The EVOLVE® Workflow
The EVOLVE® workflow follows a four-stage, linear process. Its key innovation lies in the iterative evolution and refinement of model ensembles in a cascading manner as new parameters are introduced at each stage. The resulting final ensemble is both robust and practical for forecasting.

Stage 1: Screening Geology
Stage 1 is a geological screening step designed to extract a smaller ensemble of geomodels that preserves the diversity of a much larger set. Rather than evaluating their fit to measured production data, this step focuses on comparing model responses to one another. Model diversity is quantified using K-medoid cluster analysis and visualized through multidimensional scaling (MDS). An efficient flow modeling proxy is essential at this stage to assess a broad and varied ensemble of static geological models, ranging from hundreds to thousands.

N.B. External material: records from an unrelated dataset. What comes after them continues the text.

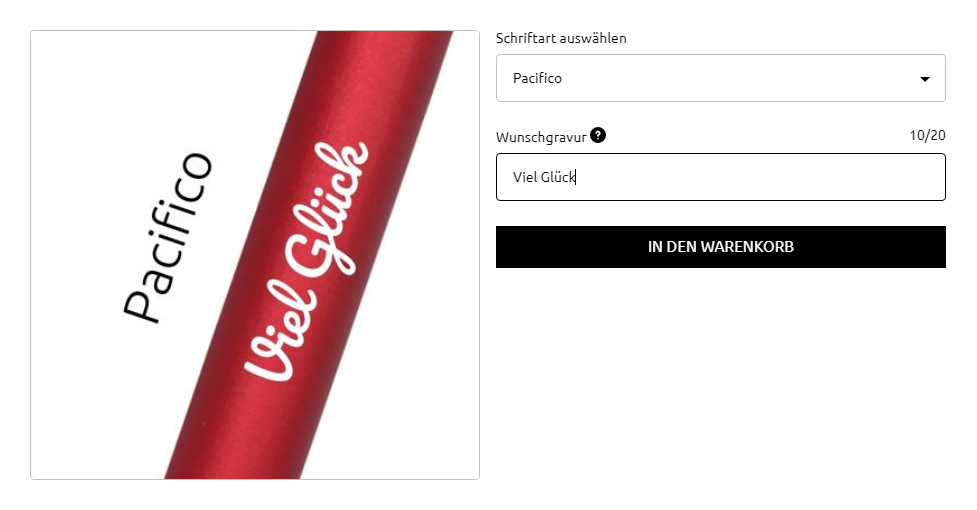Click the selected Pacifico text in font combo box
The width and height of the screenshot is (977, 510).
tap(537, 78)
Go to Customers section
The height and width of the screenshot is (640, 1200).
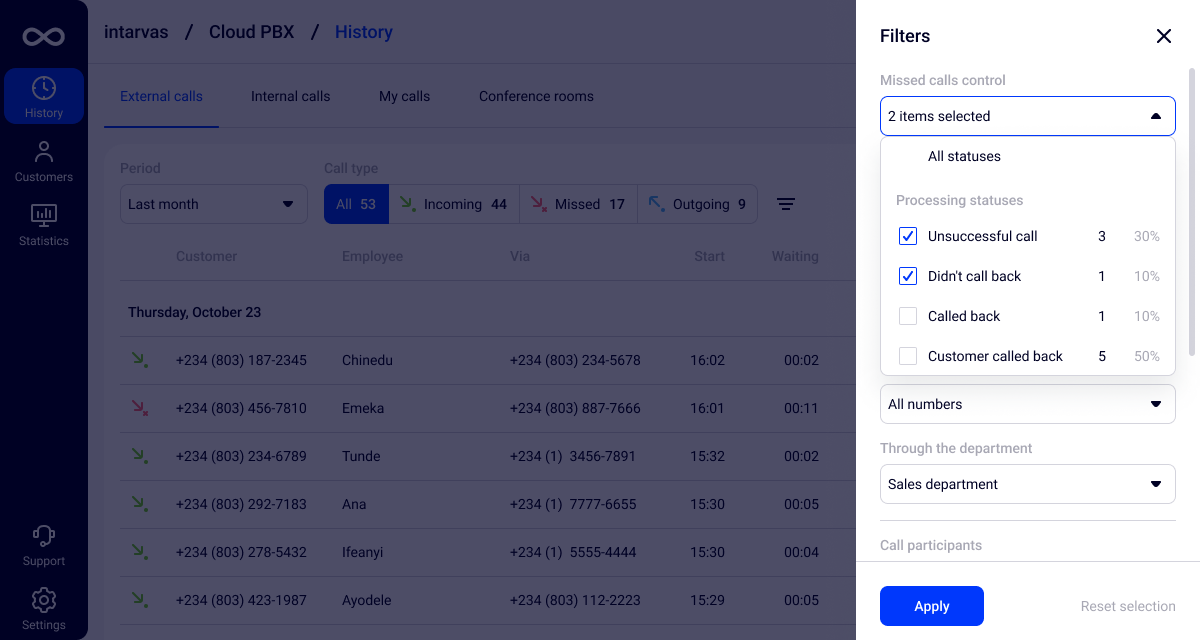(44, 161)
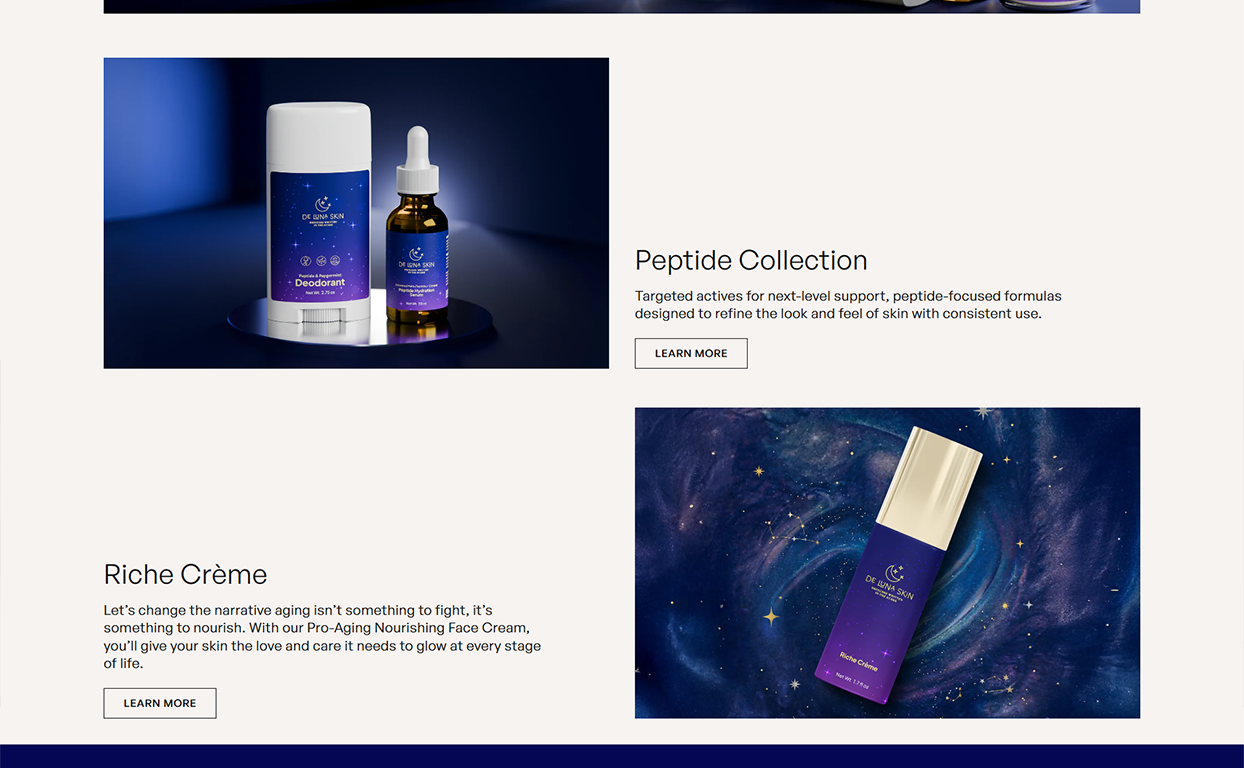Viewport: 1244px width, 768px height.
Task: Click the round mirrored tray under the products
Action: 360,322
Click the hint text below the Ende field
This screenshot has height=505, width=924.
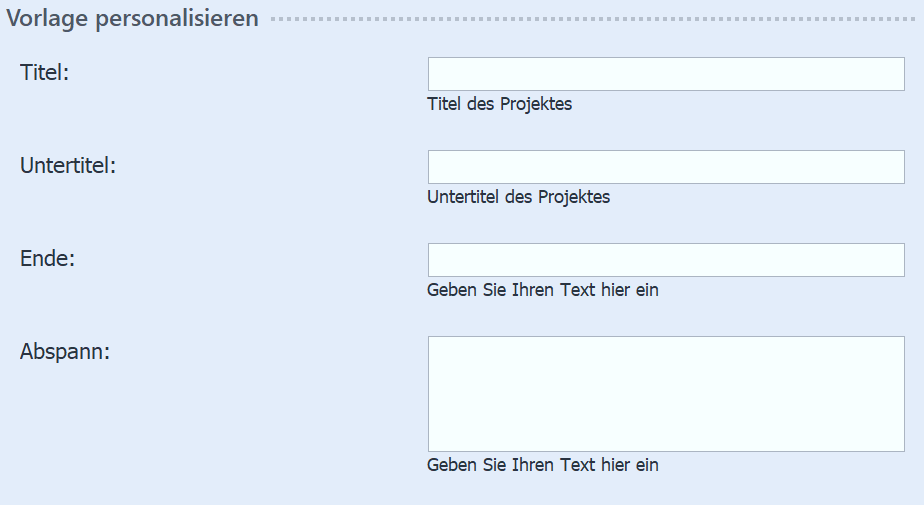pyautogui.click(x=542, y=290)
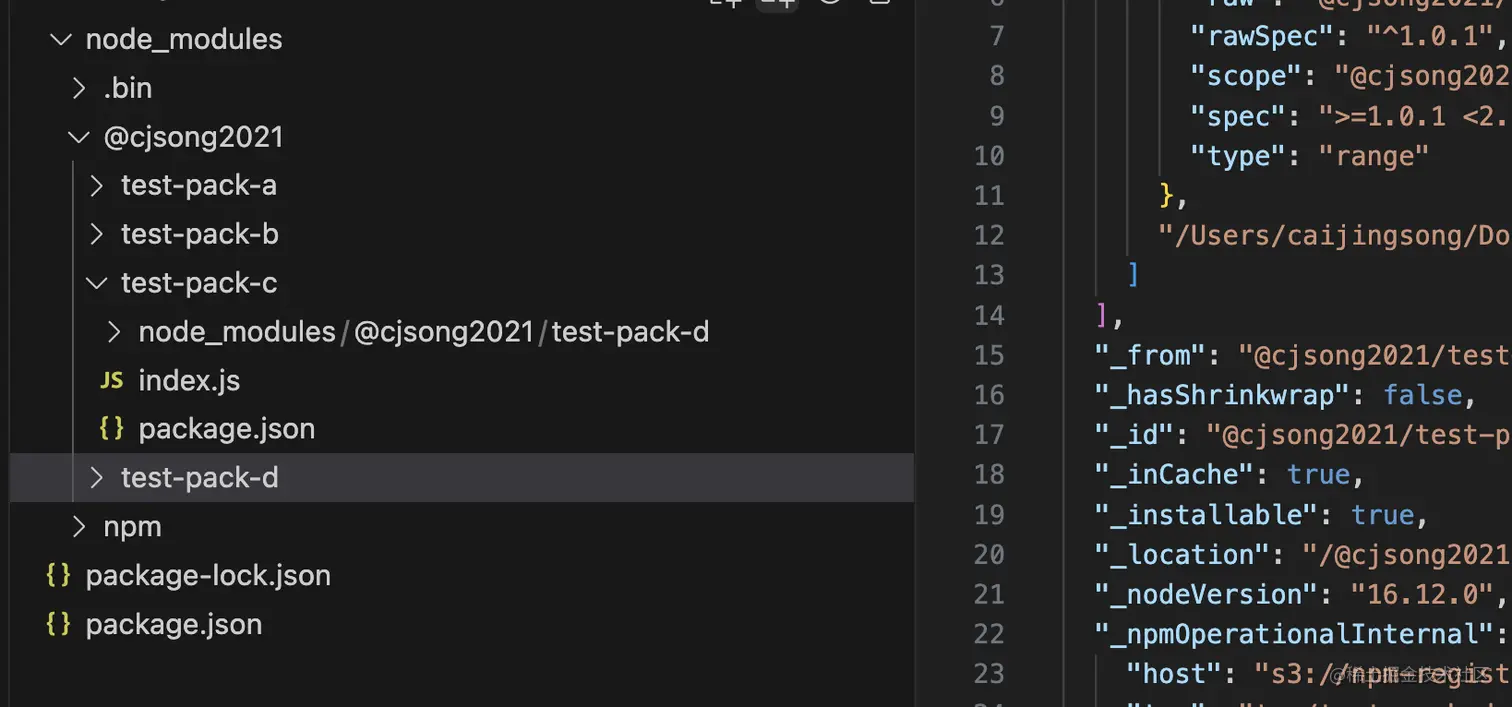Place cursor on the false value of _hasShrinkwrap

pos(1424,395)
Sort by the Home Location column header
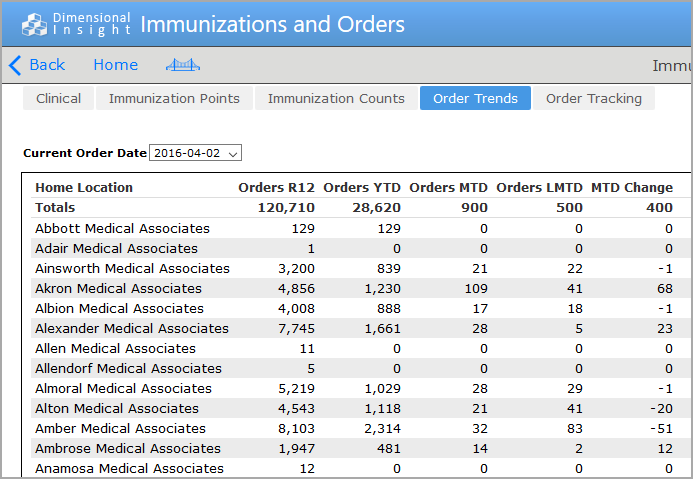 [x=84, y=187]
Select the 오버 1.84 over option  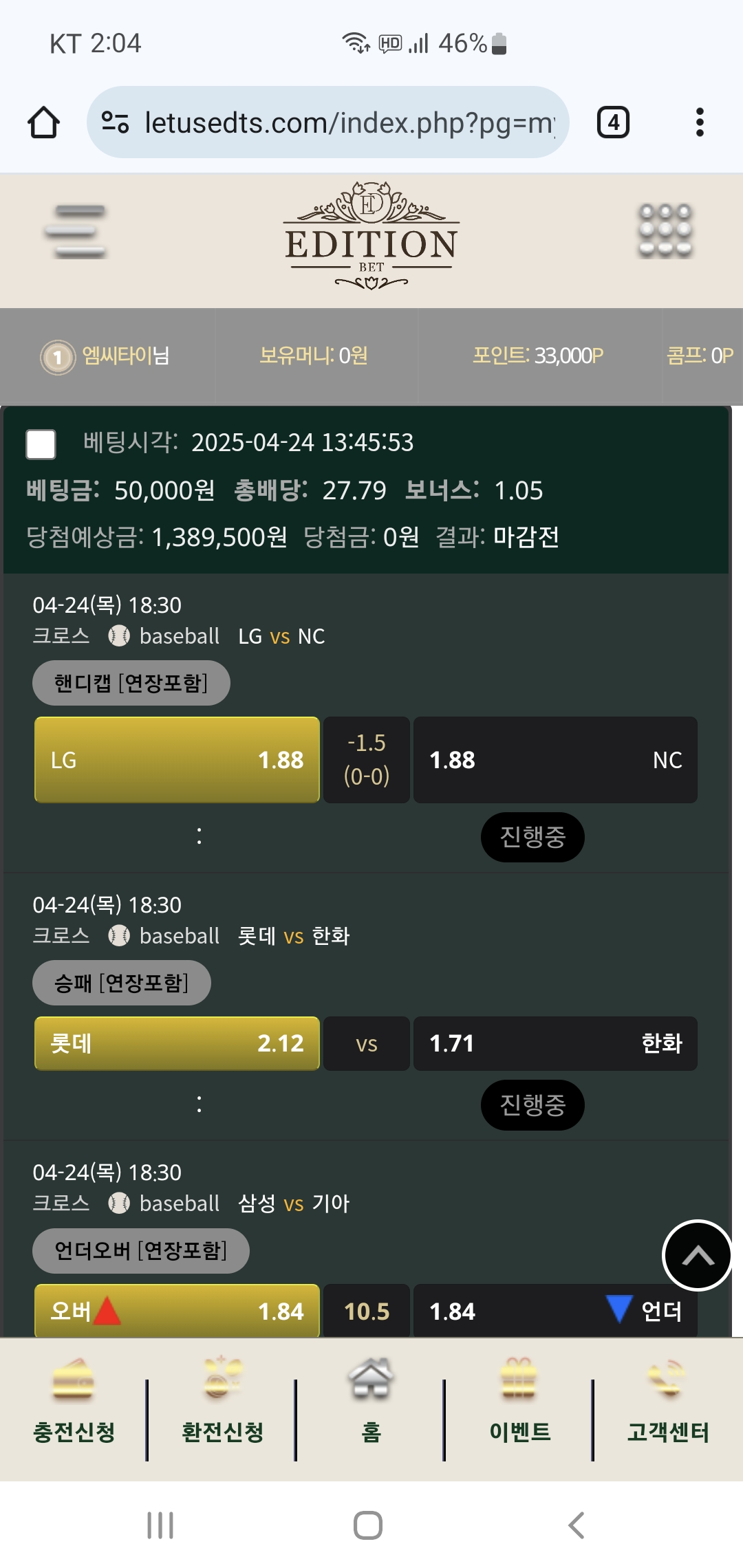tap(177, 1311)
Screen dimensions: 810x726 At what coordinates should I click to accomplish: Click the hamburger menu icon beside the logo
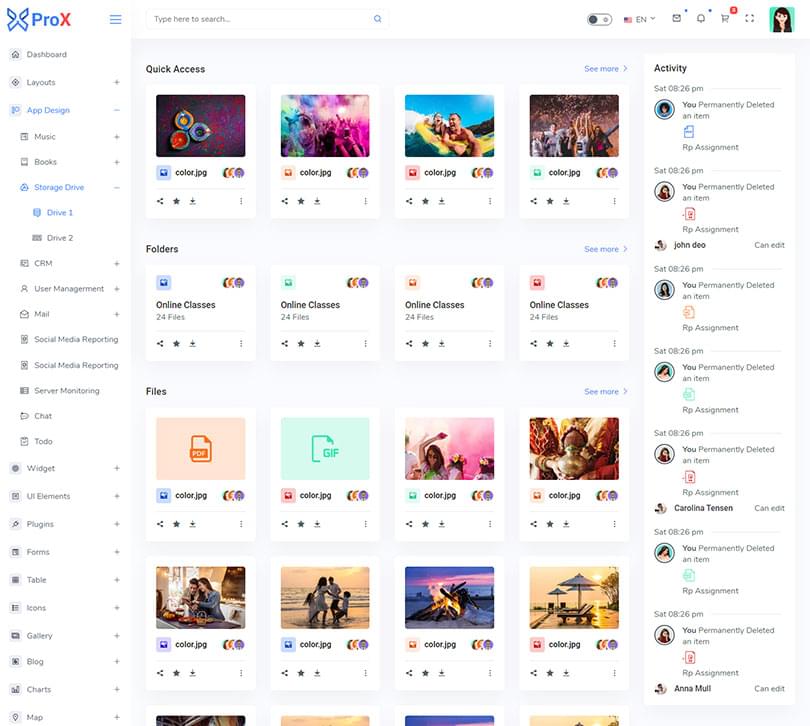coord(116,19)
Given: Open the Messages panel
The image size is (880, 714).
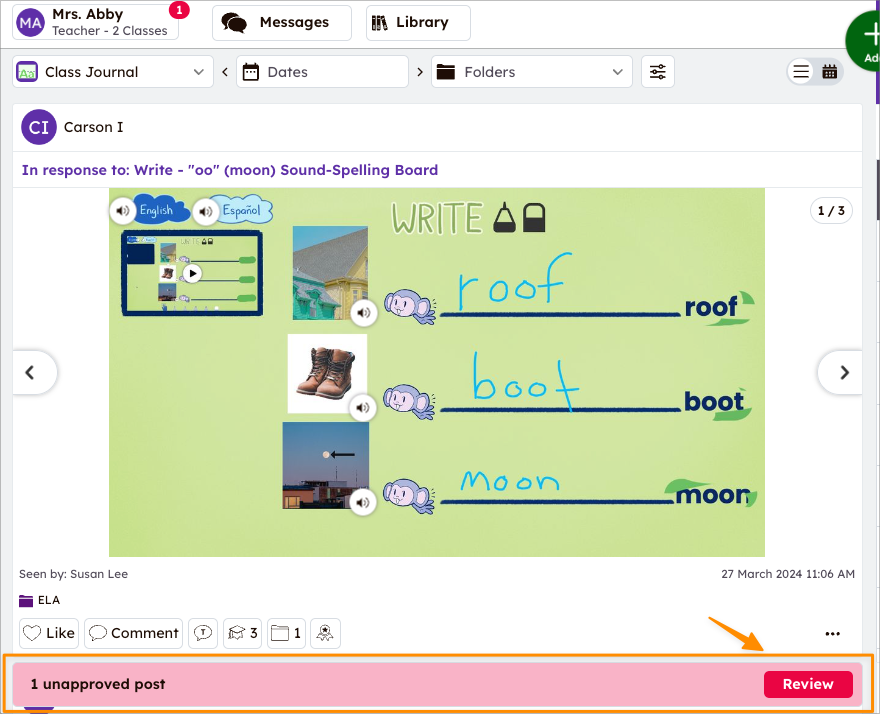Looking at the screenshot, I should click(281, 22).
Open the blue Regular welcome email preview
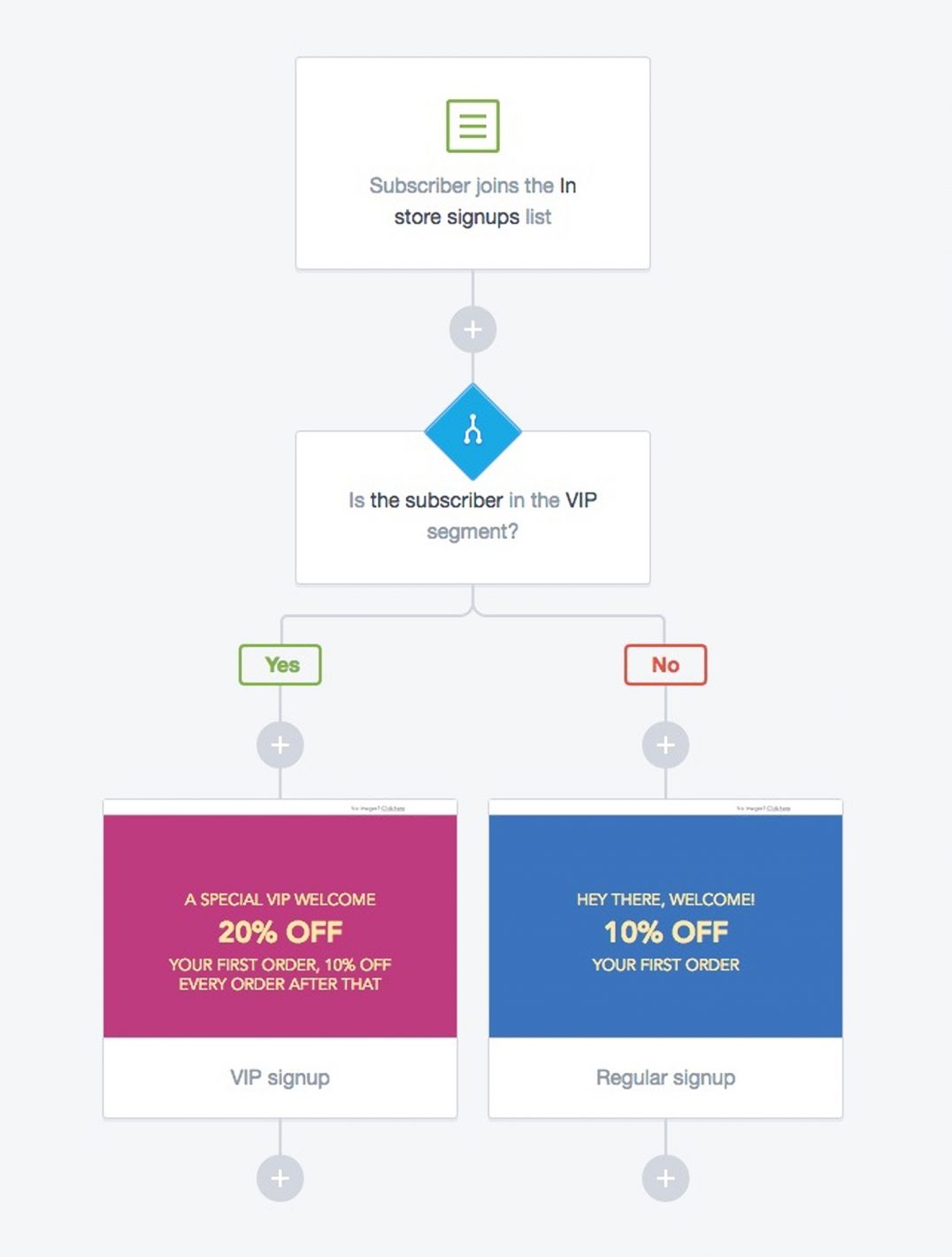 tap(665, 926)
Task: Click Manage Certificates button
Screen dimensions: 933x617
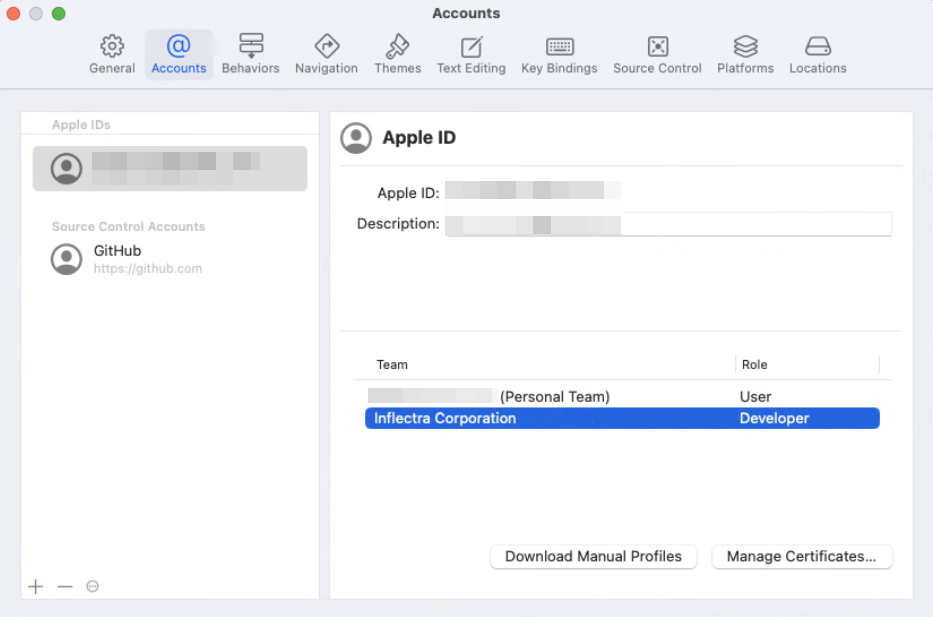Action: tap(801, 556)
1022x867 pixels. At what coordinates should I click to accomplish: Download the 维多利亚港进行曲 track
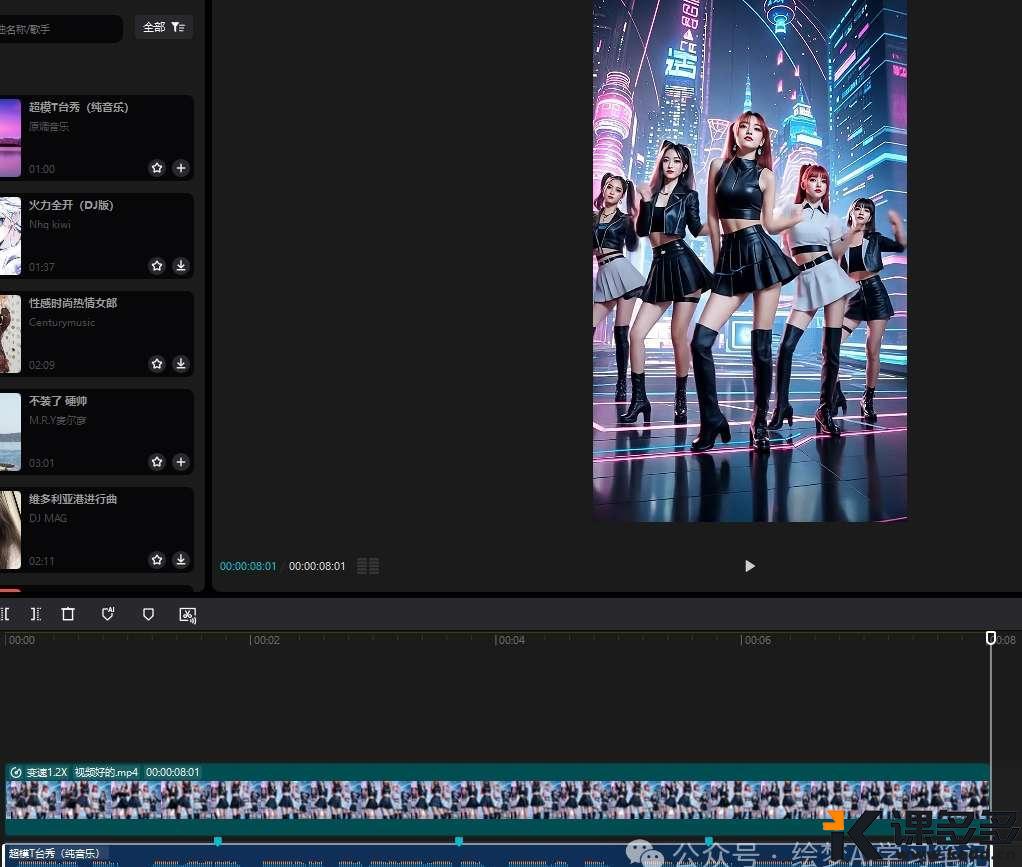pos(181,560)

For more information on screening and sensitivity analysis see here.
Stage 2: Field Level Calibration
The geo-ensemble extracted from Stage 1 is combined with global flow simulation uncertainties (such as OWC depth, relperm functions, PVT properties,...) increasing again the ensemble size. The goal of this stage is to reduce the size of the ensemble while minimizing the error to historical data and maximizing input parameter diversity. This an optimization problem.

For more information on screening and sensitivity analysis see here.
Stage 3: Well-Level Calibration
Stage 3 will yield an ensemble of models that display an acceptable match of the field response. Individual well responses, however, are not guaranteed to exhibit the same match. At this stage, a novel well-level history matching algorithm is used to modify inter-well geology to improve well matches for all models of the ensemble, or a selected subset.

For more information on screening and sensitivity analysis see here.
Stage 4: Forecasting & Economics
The final step of the EVOLVE workflow is to use the ensemble of models extracted from stage 2 or stage 3 for forecasting and ecomomic analysis. The ensemble of models is considered robust and practical: robust because the models exhibit diversity, practical because the number of models remains manageable for computing purposes. The ensemble can now be used to investigate short and long term optimization strategies under various economic scenarios.